DOCUMENT TEXT.
Isle of Man prisoners could be allowed to smoke e-cigarettes in six-month pilot
Prisoners in the Isle of Man could be allowed to smoke e-cigarettes, the Manx government has announced.
It said a six-month pilot was aimed at reducing "risks and harm" caused by inmates smoking "illicit materials" like nicotine patches and tea bags.
More than 800 power cuts have also been caused at the prison by inmates trying to light homemade cigarettes using kettles and plug sockets.
In March 2008 the prison at Jurby became Europe's first smoke-free jail.
A Department of Home Affairs spokesman said switching prisoners to e-cigarettes could save taxpayers £15,000 a year compared with providing them with nicotine replacement therapy.
He also said it would protect staff from inhaling toxic second-hand smoke.
The government will seek formal Tynwald backing this week for the measure, which would allow the use of disposable e-cigarettes on a trial basis at the discretion of the prison's governor.
Bob McColm said inmates had been caught soaking and smoking nicotine patches in addition to smoking dried tea bags and even banana skins.
Home Affairs Minister Bill Malarkey said he is recommending the policy change as a result of "updated evidence and medical opinion".

GIVEN RECORDS.
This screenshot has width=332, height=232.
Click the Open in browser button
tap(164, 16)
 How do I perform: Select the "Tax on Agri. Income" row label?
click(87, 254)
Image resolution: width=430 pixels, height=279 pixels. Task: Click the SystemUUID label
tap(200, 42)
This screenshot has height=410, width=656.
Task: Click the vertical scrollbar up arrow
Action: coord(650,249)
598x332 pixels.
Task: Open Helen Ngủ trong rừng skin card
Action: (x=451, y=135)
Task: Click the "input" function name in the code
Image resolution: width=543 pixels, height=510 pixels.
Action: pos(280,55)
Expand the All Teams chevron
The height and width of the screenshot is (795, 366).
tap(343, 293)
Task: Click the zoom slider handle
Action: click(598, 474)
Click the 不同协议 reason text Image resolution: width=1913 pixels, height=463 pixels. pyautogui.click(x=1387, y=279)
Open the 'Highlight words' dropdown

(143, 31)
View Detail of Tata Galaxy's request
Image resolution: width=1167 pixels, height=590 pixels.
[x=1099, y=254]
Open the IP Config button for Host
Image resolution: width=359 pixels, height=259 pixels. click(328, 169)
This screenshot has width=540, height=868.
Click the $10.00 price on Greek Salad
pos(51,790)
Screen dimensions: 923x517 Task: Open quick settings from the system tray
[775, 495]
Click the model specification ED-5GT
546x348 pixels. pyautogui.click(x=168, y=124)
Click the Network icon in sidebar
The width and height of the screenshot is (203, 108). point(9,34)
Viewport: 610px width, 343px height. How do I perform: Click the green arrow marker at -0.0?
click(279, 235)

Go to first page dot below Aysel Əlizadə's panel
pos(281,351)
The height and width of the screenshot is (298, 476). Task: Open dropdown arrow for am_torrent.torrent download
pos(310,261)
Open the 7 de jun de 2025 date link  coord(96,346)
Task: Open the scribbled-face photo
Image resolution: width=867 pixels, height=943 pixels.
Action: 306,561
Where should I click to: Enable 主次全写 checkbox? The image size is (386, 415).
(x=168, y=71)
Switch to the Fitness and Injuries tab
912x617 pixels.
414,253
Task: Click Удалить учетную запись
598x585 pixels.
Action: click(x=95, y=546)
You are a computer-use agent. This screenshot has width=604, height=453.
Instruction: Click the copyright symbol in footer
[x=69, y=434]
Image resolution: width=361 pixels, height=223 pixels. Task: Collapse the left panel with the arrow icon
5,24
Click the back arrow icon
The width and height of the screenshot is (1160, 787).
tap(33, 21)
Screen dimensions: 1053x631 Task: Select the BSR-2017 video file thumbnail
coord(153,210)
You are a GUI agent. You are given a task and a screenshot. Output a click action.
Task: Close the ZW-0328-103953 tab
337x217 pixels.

APPLY WHAT YOU READ.
• a. In the Isle of Man e-cigarette article, write out again the passage from "He also said" up to and including "the prison's governor.", switching "staff" to "prison officers".
• b. Carry on the article about the Isle of Man prison e-cigarette pilot from its last sentence.

EXERCISE ANSWERS.
• a.
He also said it would protect prison officers from inhaling toxic second-hand smoke.
The government will seek formal Tynwald backing this week for the measure, which would allow the use of disposable e-cigarettes on a trial basis at the discretion of the prison's governor.

• b.
"I have been persuaded to revisit this issue by the weight of evidence provided by medical professionals and the availability of an e-cigarette that is specially designed for use in prisons," he said.
He stressed the trial "should not be interpreted as a failure of the prison smoking ban or the Department going soft on prisoners".
Prisoners who smoke are currently provided with nicotine replacement products - like patches - for a specified period to assist with the management of withdrawal symptoms.
Under the new scheme inmates would be allowed to purchase a disposable E-Burn electronic cigarette for use within the confines of their cell or outside spaces.
The E-Burn product has been developed by a former prison officer for safe operation in facilities such as prisons and mental health secure units and has been trialled in Guernsey Prison and secure facilities in the UK.
Prisons in Wales and a handful in England are currently smoke-free but allow e-cigarettes.